Purple – ‘Bodacious’

By Max Gayler

Purple are cool. Seriously cool. Single-handedly driving the Texas lo-fi scene and seeing praise from all corners of the globe, the release of their second album, ‘Bodacious’, is a big moment for more than the punk rock trio.

After the heavily surf-rock influenced ‘(409)’, ‘Bodacious’ sees a small shift in Purple’s approach to songwriting. Much to fans liking, the sassy, tongue-in-cheek moments in songs like ‘Leche Loco’ and ‘Thirteen’ have found a comfy spot in the slightly more sparkly and clean sound of ‘Bodacious’.

From album opener ‘Backbone’ to the conclusion of ‘Feel The Low’, there’re a few notable changes including the influence of more mature sounds. The vocal approach in songs like ‘Backbone’ feels similar to that of Tricot, and the dreamy surprise of ‘Bliss’ somehow blends perfectly between the childish ‘Mini Van’ and the much more adult ‘Money’.

Vocally the album relies heavily on drummer and vocalist Hannah Brewer, who’s approach ranges from the dialogue style in ‘Mini Van’ to the behemoth shrieks of ‘Be Empty’. What this brings to the album is the garage rock we only got a taste of in their previous release. This new release is by no means a huge progression for the band, rather a deepening of their roots, digging into their inspirations and forming a sound that can’t be described by mentioning a couple of similar bands. The album refrains from a lot of formalities.
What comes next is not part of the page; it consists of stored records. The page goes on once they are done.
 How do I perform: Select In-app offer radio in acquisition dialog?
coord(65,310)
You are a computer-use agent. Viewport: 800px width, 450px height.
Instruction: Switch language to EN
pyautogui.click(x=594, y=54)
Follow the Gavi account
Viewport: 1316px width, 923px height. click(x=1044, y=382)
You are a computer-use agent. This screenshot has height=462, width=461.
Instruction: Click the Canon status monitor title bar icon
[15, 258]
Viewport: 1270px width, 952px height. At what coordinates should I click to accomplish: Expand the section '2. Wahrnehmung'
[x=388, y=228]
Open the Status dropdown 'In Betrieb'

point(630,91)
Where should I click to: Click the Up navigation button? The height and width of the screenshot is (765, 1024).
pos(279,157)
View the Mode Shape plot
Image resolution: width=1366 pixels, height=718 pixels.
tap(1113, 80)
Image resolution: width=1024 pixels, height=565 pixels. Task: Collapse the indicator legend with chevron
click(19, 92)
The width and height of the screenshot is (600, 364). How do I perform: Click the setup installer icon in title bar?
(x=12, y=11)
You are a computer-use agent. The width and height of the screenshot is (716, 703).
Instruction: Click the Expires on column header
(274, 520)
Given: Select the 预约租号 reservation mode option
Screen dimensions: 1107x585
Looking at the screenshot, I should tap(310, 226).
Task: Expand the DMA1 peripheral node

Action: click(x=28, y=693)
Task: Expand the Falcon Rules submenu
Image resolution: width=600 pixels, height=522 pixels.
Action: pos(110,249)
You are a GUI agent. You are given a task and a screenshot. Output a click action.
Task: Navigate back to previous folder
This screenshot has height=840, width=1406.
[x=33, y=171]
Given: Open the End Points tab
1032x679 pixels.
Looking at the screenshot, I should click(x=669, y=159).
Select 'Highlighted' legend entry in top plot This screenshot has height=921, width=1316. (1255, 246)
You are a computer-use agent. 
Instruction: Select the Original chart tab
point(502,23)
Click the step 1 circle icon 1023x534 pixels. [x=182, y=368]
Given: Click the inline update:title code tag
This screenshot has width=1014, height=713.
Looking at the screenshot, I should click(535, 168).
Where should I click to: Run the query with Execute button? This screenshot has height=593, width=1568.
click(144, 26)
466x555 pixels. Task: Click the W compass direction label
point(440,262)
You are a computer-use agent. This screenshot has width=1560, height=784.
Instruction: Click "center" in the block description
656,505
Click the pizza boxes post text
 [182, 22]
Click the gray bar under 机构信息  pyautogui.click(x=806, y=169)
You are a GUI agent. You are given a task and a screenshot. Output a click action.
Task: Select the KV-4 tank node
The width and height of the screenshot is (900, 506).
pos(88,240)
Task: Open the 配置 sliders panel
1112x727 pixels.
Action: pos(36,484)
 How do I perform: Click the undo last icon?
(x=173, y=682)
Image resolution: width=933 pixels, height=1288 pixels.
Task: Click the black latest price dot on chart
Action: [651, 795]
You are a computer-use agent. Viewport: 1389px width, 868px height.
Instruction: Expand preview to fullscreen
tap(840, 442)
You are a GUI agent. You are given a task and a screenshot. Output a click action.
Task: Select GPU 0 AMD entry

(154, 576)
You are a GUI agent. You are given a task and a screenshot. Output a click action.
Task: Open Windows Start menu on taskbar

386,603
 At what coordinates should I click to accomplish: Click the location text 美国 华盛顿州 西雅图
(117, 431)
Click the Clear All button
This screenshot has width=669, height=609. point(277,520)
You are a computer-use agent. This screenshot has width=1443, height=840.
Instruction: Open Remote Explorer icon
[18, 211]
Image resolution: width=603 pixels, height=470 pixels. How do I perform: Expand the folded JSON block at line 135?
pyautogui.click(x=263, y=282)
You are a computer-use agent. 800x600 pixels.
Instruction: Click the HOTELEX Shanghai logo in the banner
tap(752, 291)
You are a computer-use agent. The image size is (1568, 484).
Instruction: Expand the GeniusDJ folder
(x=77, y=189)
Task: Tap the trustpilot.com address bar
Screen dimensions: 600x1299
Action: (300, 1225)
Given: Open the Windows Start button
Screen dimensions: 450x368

These guys are high octane, humorous and cool as shit and they don’t pretend to be anything else.

Something special about Purple’s sound has always been Hannah Brewer’s approach to womanhood. The slightly promiscuous lyricism partnered with her modern views on gender became a centre point of the band’s appeal after the release of their debut. This is recurring in recent single ‘Pretty Mouth’ where lines like “You don’t see women like me as a contribution to society / And I don’t see men like you as societies glue” offer exciting approaches to songwriting, paving the way for a number of bands to celebrate modern girl power.

There’s so much to say about the record, but nothing will speak better than the songs themselves. It’s half an hour of contagious anthems that’ll leave you musically inspired as much as party-ready.